§ **Work required**
Edit the records from their start through the line that contains "Looking at the image, I should click on (850, 444).", changing "Warrior" to "Mage" and leaving everything else unchanged.

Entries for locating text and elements
☆ ☆ ☆ ☆

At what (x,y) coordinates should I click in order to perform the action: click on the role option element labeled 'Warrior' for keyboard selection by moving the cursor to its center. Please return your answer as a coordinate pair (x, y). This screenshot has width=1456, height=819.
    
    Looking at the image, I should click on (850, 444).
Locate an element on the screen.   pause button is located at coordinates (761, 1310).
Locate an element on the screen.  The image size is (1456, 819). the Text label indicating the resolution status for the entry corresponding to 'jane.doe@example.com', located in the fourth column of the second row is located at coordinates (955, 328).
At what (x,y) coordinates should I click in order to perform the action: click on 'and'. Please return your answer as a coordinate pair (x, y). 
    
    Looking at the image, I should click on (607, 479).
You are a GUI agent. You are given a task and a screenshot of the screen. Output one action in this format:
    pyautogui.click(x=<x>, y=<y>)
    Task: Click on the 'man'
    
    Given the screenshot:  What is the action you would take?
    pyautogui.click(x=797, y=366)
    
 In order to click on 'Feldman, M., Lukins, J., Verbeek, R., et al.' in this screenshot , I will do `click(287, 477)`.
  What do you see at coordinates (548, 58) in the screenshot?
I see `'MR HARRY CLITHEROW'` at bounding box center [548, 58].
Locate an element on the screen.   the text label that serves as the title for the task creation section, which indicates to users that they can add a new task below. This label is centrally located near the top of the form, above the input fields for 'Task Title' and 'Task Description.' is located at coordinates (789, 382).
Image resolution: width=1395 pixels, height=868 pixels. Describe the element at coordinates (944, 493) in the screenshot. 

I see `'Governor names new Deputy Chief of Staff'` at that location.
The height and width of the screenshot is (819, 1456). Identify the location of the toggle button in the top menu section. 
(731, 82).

☆ ☆ ☆ ☆

§ **Reply**
At what (x,y) coordinates should I click in order to perform the action: click on the role option element labeled 'Mage' for keyboard selection by moving the cursor to its center. Please return your answer as a coordinate pair (x, y). This screenshot has width=1456, height=819.
    
    Looking at the image, I should click on (850, 444).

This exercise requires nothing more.